Quand il sera coulé, à un autre... Malgré çà... je regretterais mes gris pommelés...
MONSIEUR GAUCHER.
Chut... voici monsieur... Une tenue respectueuse et des figures d’honnêtes gens !...
Ils se rangent de côté.
Scène II
LES MÊMES, TONY, avec un commis qui porte des papiers
Tony a conservé la même coiffure qu’au premier acte, mais il est vêtu à l’anglaise avec une élégance grotesque.
TONY, à son commis.
C’est bon... j’irai signer tout çà... Faites acheter dix mille ducats.
LE COMMIS, en sortant.
Cela suffit, monsieur.
TONY, à Gaucher.
Ah ! c’est vous, monsieur Gaucher.
MONSIEUR GAUCHER.
Oui... Monsieur... ce sont vos gens qui viennent vous demander vos ordres...
TONY.
Là ! encore... c’est ennuyeux... Qu’est-ce que vous voulez que je leur ordonne, à ces gens ?... eh bien ! voyons, qu’ils aillent déjeuner, çà sera toujours çà de fait.
MONSIEUR GAUCHER.
Vous allez être obéi à la minute !
Aux domestiques.
À l’office, messieurs !...
Ils sortent tous.
Vous voyez comme ils sont soumis et dévoués...
TONY.
Oui, mais c’est terrible d’avoir tant de domestiques ; on n’est plus son maitre. Il y a cinq ans... quand je suis arrivé à New-York... et que je vendais des petits couteaux... j’étais bien plus heureux...

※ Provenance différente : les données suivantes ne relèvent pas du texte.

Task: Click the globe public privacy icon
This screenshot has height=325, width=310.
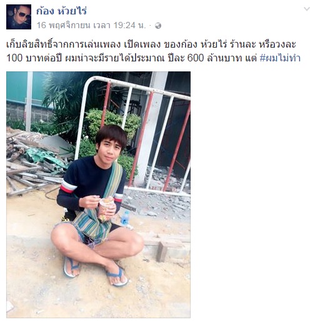Action: pos(158,26)
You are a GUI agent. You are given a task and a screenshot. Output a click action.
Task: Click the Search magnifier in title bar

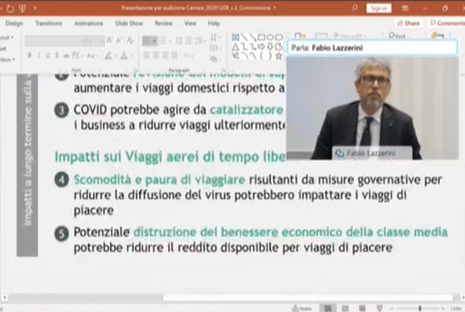(x=354, y=8)
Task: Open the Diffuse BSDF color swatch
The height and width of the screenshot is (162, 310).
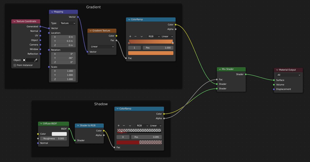Action: 59,134
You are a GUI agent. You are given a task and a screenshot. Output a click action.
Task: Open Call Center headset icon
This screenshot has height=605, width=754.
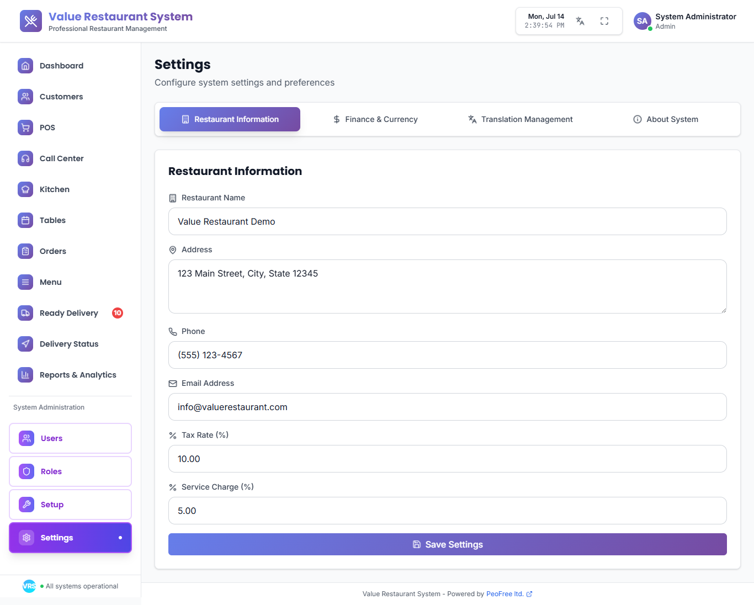(x=25, y=158)
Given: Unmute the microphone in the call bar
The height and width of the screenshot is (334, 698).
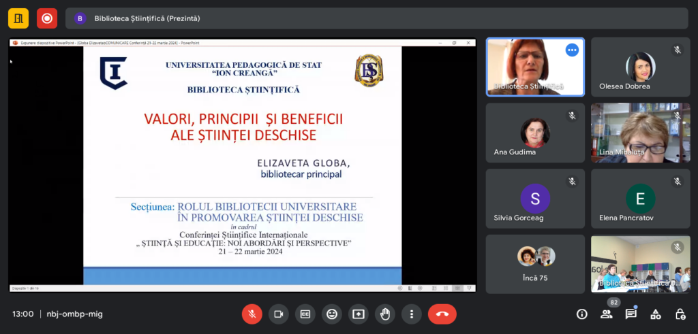Looking at the screenshot, I should tap(252, 314).
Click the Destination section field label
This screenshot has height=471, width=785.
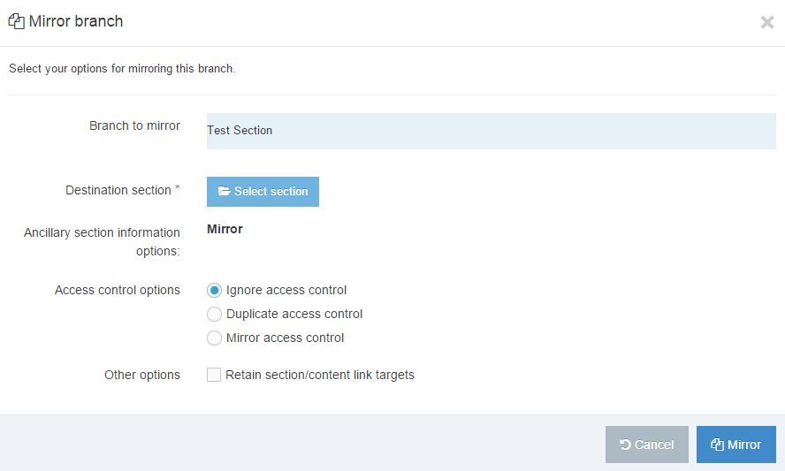point(118,190)
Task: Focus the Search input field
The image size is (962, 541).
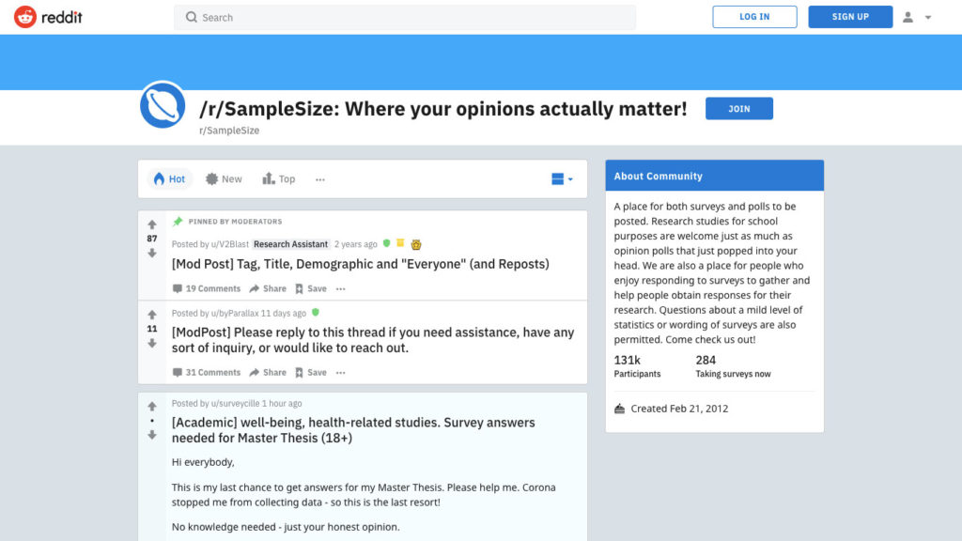Action: point(405,17)
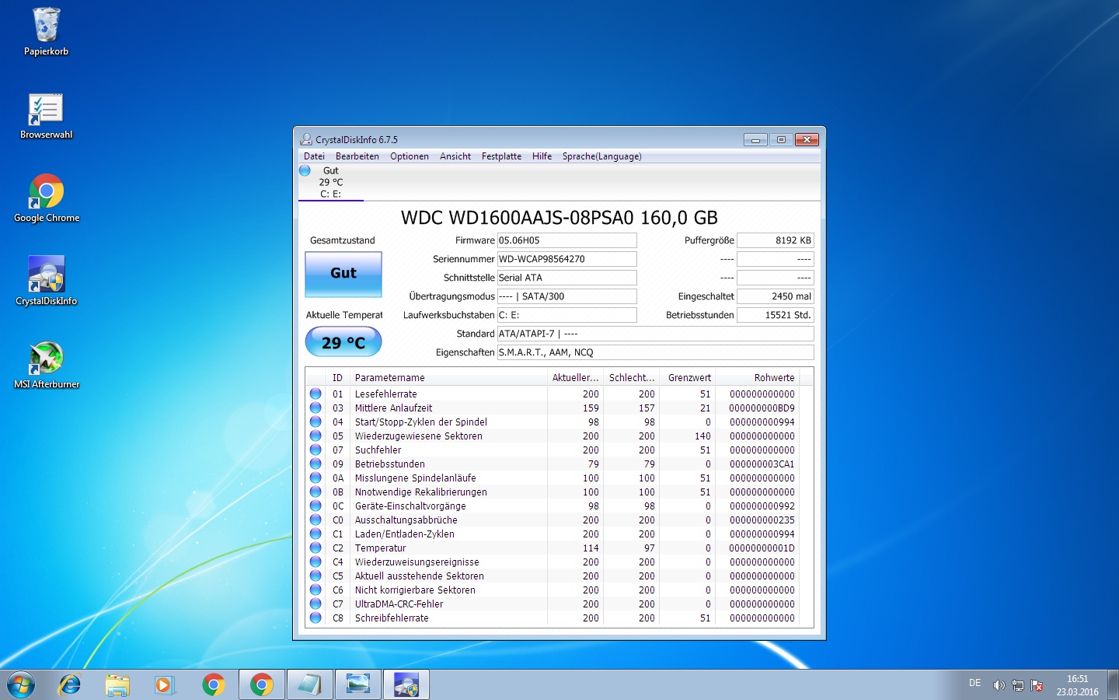Open the Windows Start orb

coord(21,685)
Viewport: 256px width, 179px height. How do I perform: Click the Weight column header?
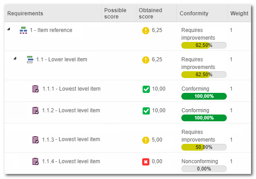click(239, 13)
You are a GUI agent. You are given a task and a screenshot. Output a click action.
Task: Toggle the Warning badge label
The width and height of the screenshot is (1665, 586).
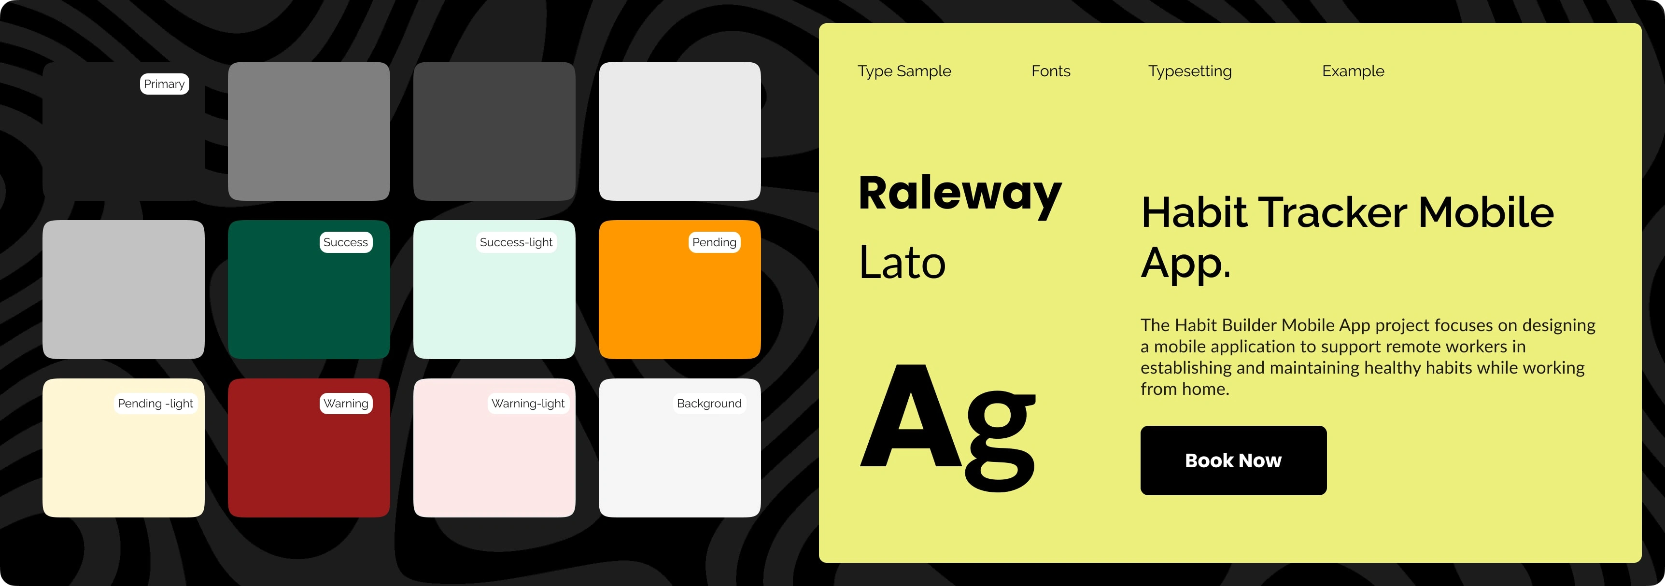tap(346, 403)
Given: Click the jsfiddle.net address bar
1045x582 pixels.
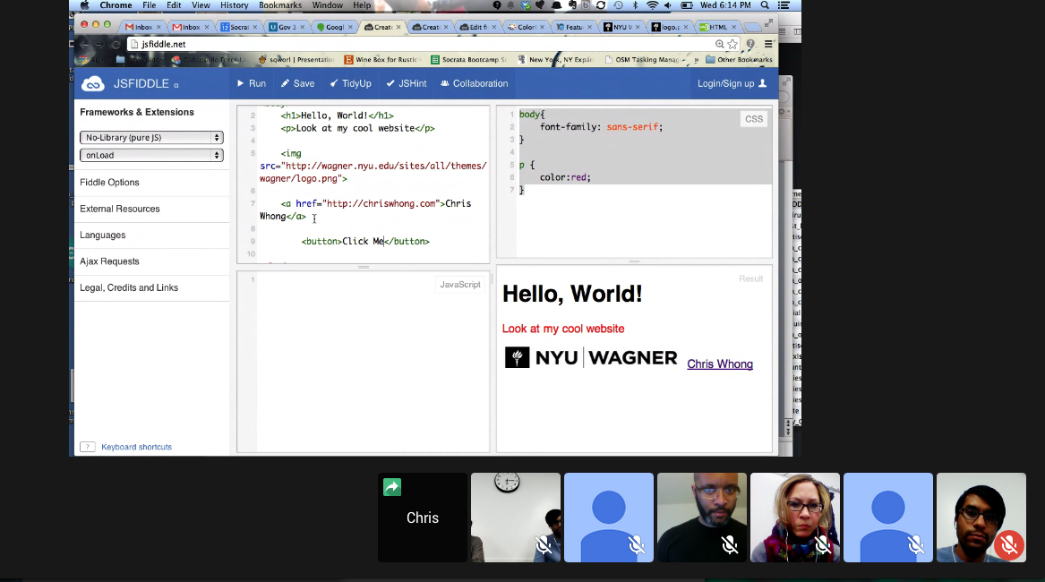Looking at the screenshot, I should tap(421, 44).
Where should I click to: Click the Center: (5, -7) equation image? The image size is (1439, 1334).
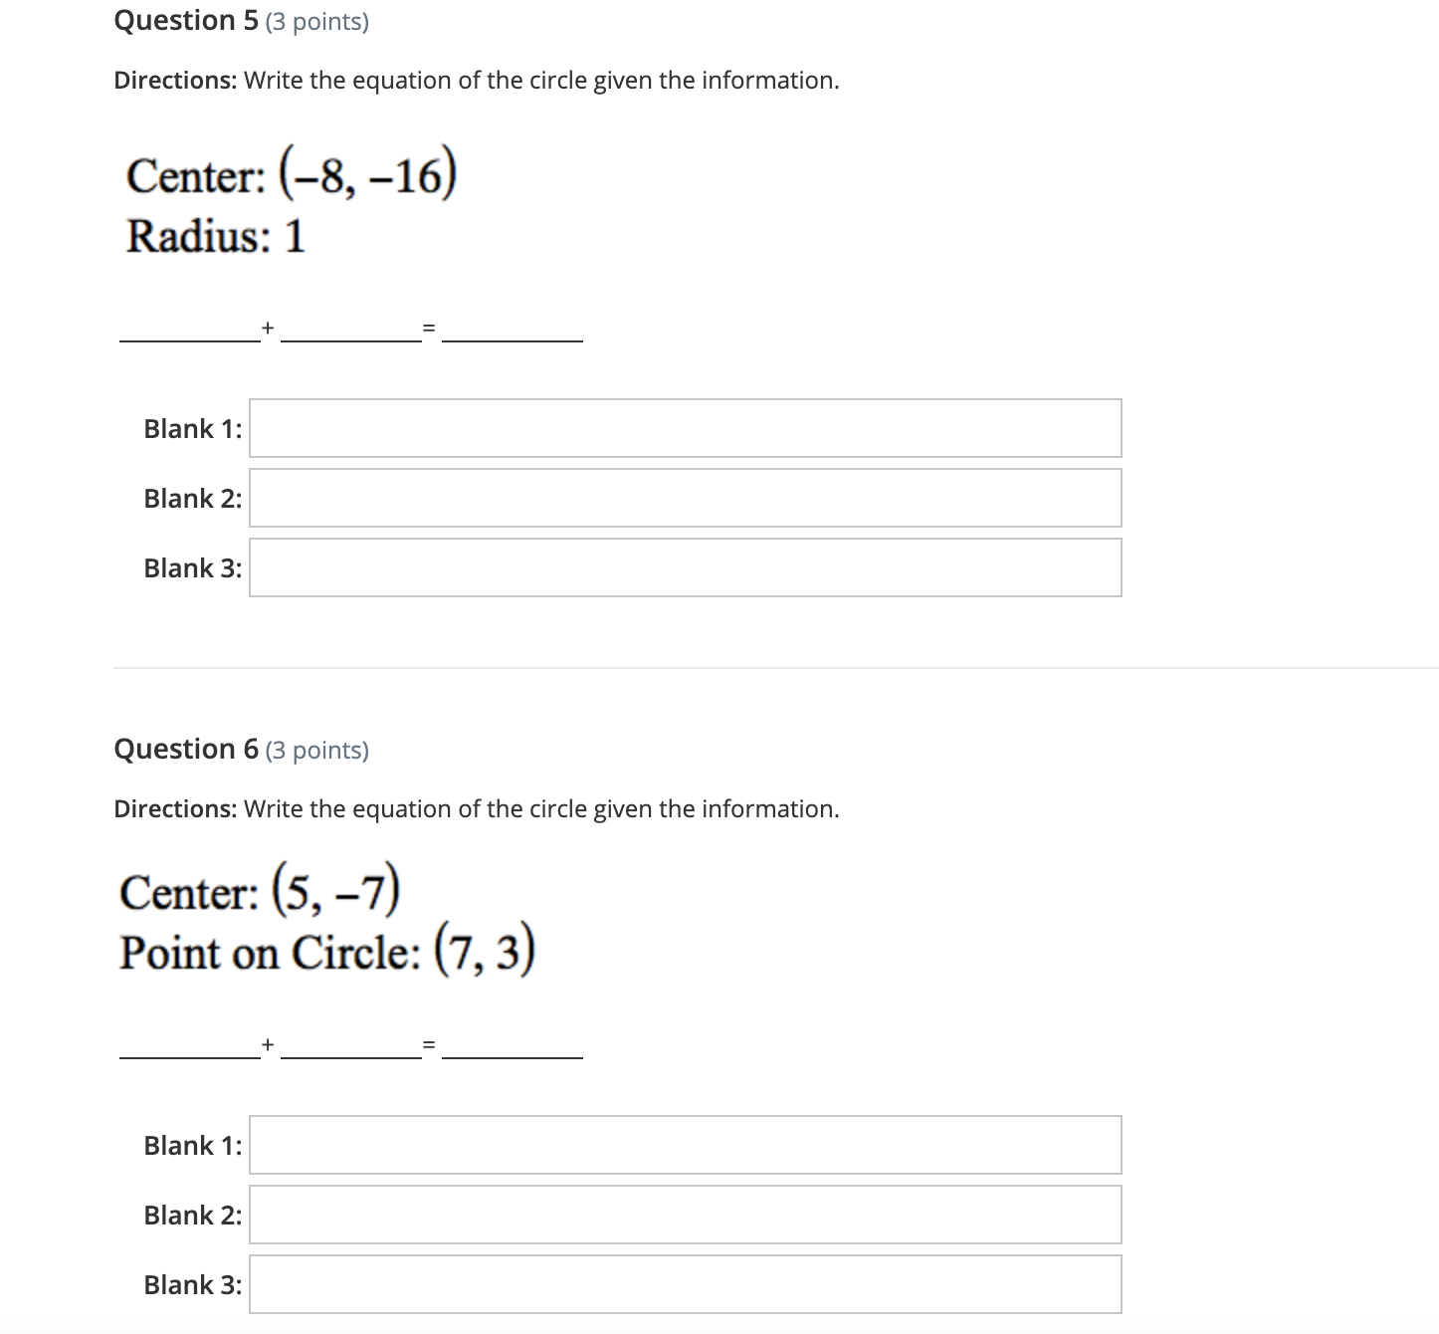click(x=260, y=889)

MONSIEUR GAUCHER, d’un air d’intérêt.
Comment : il serait possible ! un homme comme monsieur aurait vendu des petits couteaux ?
TONY, avec bonhomie.
Et puis des grands... des ciseaux, des rasoirs.
MONSIEUR GAUCHER.
Et peu à peu vous avez donné dans les entreprises ?
TONY.
Oui, j’en envoyais dans tous les coins du monde.
Air : Ma belle est la belle des belles.
Dans mon commèrc’ rempli d’adresse,
Sachant qu’elle en avait besoin,
J’ai fait des envois jusqu’en Grèce.
GAUCHER.
Comment, des rasoirs aussi loin !
TONY.
Ils iront plus loin, je l’ parie...
J’espèr’ bien qu’ils auront l’honneur
D’aller un jour jusqu’en Turquie
Faire la barbe au Grand-Seigneur.
À propos, vous êtes-vous informé d’une femme de chambre ?
MONSIEUR GAUCHER.
J’ai ce qu’il faut à monsieur, une petite fille très modeste qui doit venir ce matin. Il est donc vrai que monsieur se marie ?
TONY.
Dame, ils disent tous que çà me distraira, mais je n’en crois rien...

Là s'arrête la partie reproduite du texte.